- Work instructions: Repeat each line of the material exactly.

● ● ● ●

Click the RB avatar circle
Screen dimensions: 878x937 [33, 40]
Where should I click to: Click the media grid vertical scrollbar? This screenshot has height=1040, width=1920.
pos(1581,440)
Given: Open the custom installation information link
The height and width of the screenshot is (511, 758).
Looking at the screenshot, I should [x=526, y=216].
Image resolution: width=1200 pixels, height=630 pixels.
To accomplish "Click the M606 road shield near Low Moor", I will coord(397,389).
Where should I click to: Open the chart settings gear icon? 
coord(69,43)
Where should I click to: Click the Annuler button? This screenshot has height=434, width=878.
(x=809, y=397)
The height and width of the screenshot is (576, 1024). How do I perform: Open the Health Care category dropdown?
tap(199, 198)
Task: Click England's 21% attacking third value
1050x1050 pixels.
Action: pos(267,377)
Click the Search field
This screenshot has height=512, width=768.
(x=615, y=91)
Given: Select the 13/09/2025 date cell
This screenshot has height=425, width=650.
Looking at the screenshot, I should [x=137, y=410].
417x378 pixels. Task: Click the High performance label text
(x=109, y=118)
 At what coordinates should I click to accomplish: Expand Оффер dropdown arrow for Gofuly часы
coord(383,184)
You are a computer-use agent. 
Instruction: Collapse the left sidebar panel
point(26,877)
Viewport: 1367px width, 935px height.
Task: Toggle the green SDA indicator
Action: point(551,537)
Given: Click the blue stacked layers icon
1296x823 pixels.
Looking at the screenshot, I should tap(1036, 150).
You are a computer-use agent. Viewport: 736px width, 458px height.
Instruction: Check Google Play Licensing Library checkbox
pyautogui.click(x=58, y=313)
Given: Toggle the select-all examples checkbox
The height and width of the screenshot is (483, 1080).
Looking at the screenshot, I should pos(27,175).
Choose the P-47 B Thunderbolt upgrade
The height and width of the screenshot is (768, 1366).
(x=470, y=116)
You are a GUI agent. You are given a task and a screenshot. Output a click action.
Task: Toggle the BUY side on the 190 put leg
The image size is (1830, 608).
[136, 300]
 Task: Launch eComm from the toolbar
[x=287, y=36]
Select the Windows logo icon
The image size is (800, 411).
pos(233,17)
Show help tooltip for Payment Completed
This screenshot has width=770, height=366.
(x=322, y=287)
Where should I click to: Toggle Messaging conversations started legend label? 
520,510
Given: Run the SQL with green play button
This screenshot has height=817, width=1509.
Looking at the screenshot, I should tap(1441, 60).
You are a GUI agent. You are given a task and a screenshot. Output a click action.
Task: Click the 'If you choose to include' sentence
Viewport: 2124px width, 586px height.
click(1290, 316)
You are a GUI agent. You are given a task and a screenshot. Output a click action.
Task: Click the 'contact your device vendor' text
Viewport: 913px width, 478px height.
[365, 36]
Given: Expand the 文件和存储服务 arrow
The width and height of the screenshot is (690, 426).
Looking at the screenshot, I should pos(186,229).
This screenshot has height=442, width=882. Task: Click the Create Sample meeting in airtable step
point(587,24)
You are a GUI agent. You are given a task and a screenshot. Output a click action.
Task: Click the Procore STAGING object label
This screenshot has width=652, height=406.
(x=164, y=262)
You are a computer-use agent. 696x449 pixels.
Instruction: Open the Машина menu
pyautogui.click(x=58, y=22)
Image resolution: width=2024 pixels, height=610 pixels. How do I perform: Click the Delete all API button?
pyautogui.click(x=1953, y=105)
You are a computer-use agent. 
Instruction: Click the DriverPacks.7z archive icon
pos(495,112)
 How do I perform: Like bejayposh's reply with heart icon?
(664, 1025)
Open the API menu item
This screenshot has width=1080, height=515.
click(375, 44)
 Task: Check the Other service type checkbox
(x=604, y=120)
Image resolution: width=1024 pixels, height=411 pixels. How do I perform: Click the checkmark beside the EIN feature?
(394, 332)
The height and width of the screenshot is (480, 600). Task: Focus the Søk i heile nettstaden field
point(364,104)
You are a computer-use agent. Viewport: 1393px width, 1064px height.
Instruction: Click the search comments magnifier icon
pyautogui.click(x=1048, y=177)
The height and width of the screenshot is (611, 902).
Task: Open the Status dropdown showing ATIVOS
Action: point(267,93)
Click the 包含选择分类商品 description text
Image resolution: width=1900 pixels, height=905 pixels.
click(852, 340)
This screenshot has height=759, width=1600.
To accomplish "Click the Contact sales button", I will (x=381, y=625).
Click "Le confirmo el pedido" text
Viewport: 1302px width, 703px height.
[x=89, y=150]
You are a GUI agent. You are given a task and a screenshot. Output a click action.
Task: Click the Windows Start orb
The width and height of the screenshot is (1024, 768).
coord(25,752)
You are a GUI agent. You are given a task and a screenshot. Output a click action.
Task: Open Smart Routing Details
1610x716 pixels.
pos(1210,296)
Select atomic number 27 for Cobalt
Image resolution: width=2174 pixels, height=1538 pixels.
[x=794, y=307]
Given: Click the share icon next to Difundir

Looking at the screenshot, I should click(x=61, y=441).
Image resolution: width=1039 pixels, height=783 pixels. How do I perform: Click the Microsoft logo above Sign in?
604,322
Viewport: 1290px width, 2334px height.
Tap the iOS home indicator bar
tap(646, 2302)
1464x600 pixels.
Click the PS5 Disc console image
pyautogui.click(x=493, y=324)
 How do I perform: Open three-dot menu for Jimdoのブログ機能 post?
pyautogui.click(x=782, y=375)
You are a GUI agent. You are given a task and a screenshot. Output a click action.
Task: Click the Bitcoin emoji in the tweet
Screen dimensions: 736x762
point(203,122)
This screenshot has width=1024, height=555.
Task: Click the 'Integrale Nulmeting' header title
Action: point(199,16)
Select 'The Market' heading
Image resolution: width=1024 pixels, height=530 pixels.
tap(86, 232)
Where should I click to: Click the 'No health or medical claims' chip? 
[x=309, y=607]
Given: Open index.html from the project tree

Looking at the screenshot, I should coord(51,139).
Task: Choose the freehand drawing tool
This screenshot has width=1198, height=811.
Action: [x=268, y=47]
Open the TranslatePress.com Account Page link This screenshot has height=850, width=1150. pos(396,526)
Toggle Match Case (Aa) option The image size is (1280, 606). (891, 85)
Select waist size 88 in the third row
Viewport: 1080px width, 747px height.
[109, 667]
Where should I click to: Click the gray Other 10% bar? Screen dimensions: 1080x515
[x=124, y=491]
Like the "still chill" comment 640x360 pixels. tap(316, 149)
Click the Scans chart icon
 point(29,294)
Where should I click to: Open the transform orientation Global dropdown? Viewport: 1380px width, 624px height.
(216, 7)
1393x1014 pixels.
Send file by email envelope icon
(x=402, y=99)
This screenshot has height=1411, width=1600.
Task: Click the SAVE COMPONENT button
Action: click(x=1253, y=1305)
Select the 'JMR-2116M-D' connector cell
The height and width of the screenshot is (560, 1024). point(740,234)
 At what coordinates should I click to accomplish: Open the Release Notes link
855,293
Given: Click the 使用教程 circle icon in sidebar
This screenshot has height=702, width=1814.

● ● ● ●

- Response to the task:
Click the RB avatar circle
Screen dimensions: 878x937 [33, 40]
Where should I click to: Click the media grid vertical scrollbar? This screenshot has height=1040, width=1920.
pos(1581,440)
Given: Open the custom installation information link
The height and width of the screenshot is (511, 758).
Looking at the screenshot, I should [x=526, y=216].
Image resolution: width=1200 pixels, height=630 pixels.
To accomplish "Click the M606 road shield near Low Moor", I will coord(397,389).
Where should I click to: Open the chart settings gear icon? 
coord(69,43)
Where should I click to: Click the Annuler button? This screenshot has height=434, width=878.
(x=809, y=397)
The height and width of the screenshot is (576, 1024). How do I perform: Open the Health Care category dropdown?
tap(199, 198)
Task: Click England's 21% attacking third value
1050x1050 pixels.
Action: pos(267,377)
Click the Search field
This screenshot has height=512, width=768.
(x=615, y=91)
Given: Select the 13/09/2025 date cell
This screenshot has height=425, width=650.
Looking at the screenshot, I should [x=137, y=410].
417x378 pixels. Task: Click the High performance label text
(x=109, y=118)
 At what coordinates should I click to accomplish: Expand Оффер dropdown arrow for Gofuly часы
coord(383,184)
You are a computer-use agent. 
Instruction: Collapse the left sidebar panel
point(26,877)
Viewport: 1367px width, 935px height.
Task: Toggle the green SDA indicator
Action: point(551,537)
Given: Click the blue stacked layers icon
1296x823 pixels.
Looking at the screenshot, I should tap(1036, 150).
You are a computer-use agent. Viewport: 736px width, 458px height.
Instruction: Check Google Play Licensing Library checkbox
pyautogui.click(x=58, y=313)
Given: Toggle the select-all examples checkbox
The height and width of the screenshot is (483, 1080).
Looking at the screenshot, I should pos(27,175).
Choose the P-47 B Thunderbolt upgrade
The height and width of the screenshot is (768, 1366).
(x=470, y=116)
You are a GUI agent. You are given a task and a screenshot. Output a click action.
Task: Toggle the BUY side on the 190 put leg
The image size is (1830, 608).
[136, 300]
 Task: Launch eComm from the toolbar
[x=287, y=36]
Select the Windows logo icon
The image size is (800, 411).
pos(233,17)
Show help tooltip for Payment Completed
This screenshot has width=770, height=366.
(x=322, y=287)
Where should I click to: Toggle Messaging conversations started legend label? 
520,510
Given: Run the SQL with green play button
This screenshot has height=817, width=1509.
Looking at the screenshot, I should tap(1441, 60).
You are a GUI agent. You are given a task and a screenshot. Output a click action.
Task: Click the 'If you choose to include' sentence
Viewport: 2124px width, 586px height.
click(1290, 316)
You are a GUI agent. You are given a task and a screenshot. Output a click action.
Task: Click the 'contact your device vendor' text
Viewport: 913px width, 478px height.
[365, 36]
Given: Expand the 文件和存储服务 arrow
The width and height of the screenshot is (690, 426).
Looking at the screenshot, I should pos(186,229).
This screenshot has height=442, width=882. Task: Click the Create Sample meeting in airtable step
point(587,24)
You are a GUI agent. You are given a task and a screenshot. Output a click action.
Task: Click the Procore STAGING object label
This screenshot has width=652, height=406.
(x=164, y=262)
You are a computer-use agent. 696x449 pixels.
Instruction: Open the Машина menu
pyautogui.click(x=58, y=22)
Image resolution: width=2024 pixels, height=610 pixels. How do I perform: Click the Delete all API button?
pyautogui.click(x=1953, y=105)
You are a computer-use agent. 
Instruction: Click the DriverPacks.7z archive icon
pos(495,112)
 How do I perform: Like bejayposh's reply with heart icon?
(664, 1025)
Open the API menu item
This screenshot has width=1080, height=515.
click(375, 44)
 Task: Check the Other service type checkbox
(x=604, y=120)
Image resolution: width=1024 pixels, height=411 pixels. How do I perform: Click the checkmark beside the EIN feature?
(394, 332)
The height and width of the screenshot is (480, 600). Task: Focus the Søk i heile nettstaden field
point(364,104)
You are a computer-use agent. Viewport: 1393px width, 1064px height.
Instruction: Click the search comments magnifier icon
pyautogui.click(x=1048, y=177)
The height and width of the screenshot is (611, 902).
Task: Open the Status dropdown showing ATIVOS
Action: point(267,93)
Click the 包含选择分类商品 description text
Image resolution: width=1900 pixels, height=905 pixels.
click(852, 340)
This screenshot has height=759, width=1600.
To accomplish "Click the Contact sales button", I will (x=381, y=625).
Click "Le confirmo el pedido" text
Viewport: 1302px width, 703px height.
[x=89, y=150]
You are a GUI agent. You are given a task and a screenshot. Output a click action.
Task: Click the Windows Start orb
The width and height of the screenshot is (1024, 768).
coord(25,752)
You are a GUI agent. You are given a task and a screenshot. Output a click action.
Task: Open Smart Routing Details
1610x716 pixels.
pos(1210,296)
Select atomic number 27 for Cobalt
Image resolution: width=2174 pixels, height=1538 pixels.
[x=794, y=307]
Given: Click the share icon next to Difundir

Looking at the screenshot, I should click(x=61, y=441).
Image resolution: width=1039 pixels, height=783 pixels. How do I perform: Click the Microsoft logo above Sign in?
604,322
Viewport: 1290px width, 2334px height.
Tap the iOS home indicator bar
tap(646, 2302)
1464x600 pixels.
Click the PS5 Disc console image
pyautogui.click(x=493, y=324)
 How do I perform: Open three-dot menu for Jimdoのブログ機能 post?
pyautogui.click(x=782, y=375)
You are a GUI agent. You are given a task and a screenshot. Output a click action.
Task: Click the Bitcoin emoji in the tweet
Screen dimensions: 736x762
point(203,122)
This screenshot has width=1024, height=555.
Task: Click the 'Integrale Nulmeting' header title
Action: point(199,16)
Select 'The Market' heading
Image resolution: width=1024 pixels, height=530 pixels.
tap(86, 232)
Where should I click to: Click the 'No health or medical claims' chip? 
[x=309, y=607]
Given: Open index.html from the project tree

Looking at the screenshot, I should coord(51,139).
Task: Choose the freehand drawing tool
This screenshot has width=1198, height=811.
Action: [x=268, y=47]
Open the TranslatePress.com Account Page link This screenshot has height=850, width=1150. pos(396,526)
Toggle Match Case (Aa) option The image size is (1280, 606). (891, 85)
Select waist size 88 in the third row
Viewport: 1080px width, 747px height.
[109, 667]
Where should I click to: Click the gray Other 10% bar? Screen dimensions: 1080x515
[x=124, y=491]
Like the "still chill" comment 640x360 pixels. tap(316, 149)
Click the Scans chart icon
 point(29,294)
Where should I click to: Open the transform orientation Global dropdown? Viewport: 1380px width, 624px height.
(216, 7)
1393x1014 pixels.
Send file by email envelope icon
(x=402, y=99)
This screenshot has height=1411, width=1600.
Task: Click the SAVE COMPONENT button
Action: click(x=1253, y=1305)
Select the 'JMR-2116M-D' connector cell
The height and width of the screenshot is (560, 1024). point(740,234)
 At what coordinates should I click to accomplish: Open the Release Notes link
855,293
Given: Click the 使用教程 circle icon in sidebar
This screenshot has height=702, width=1814.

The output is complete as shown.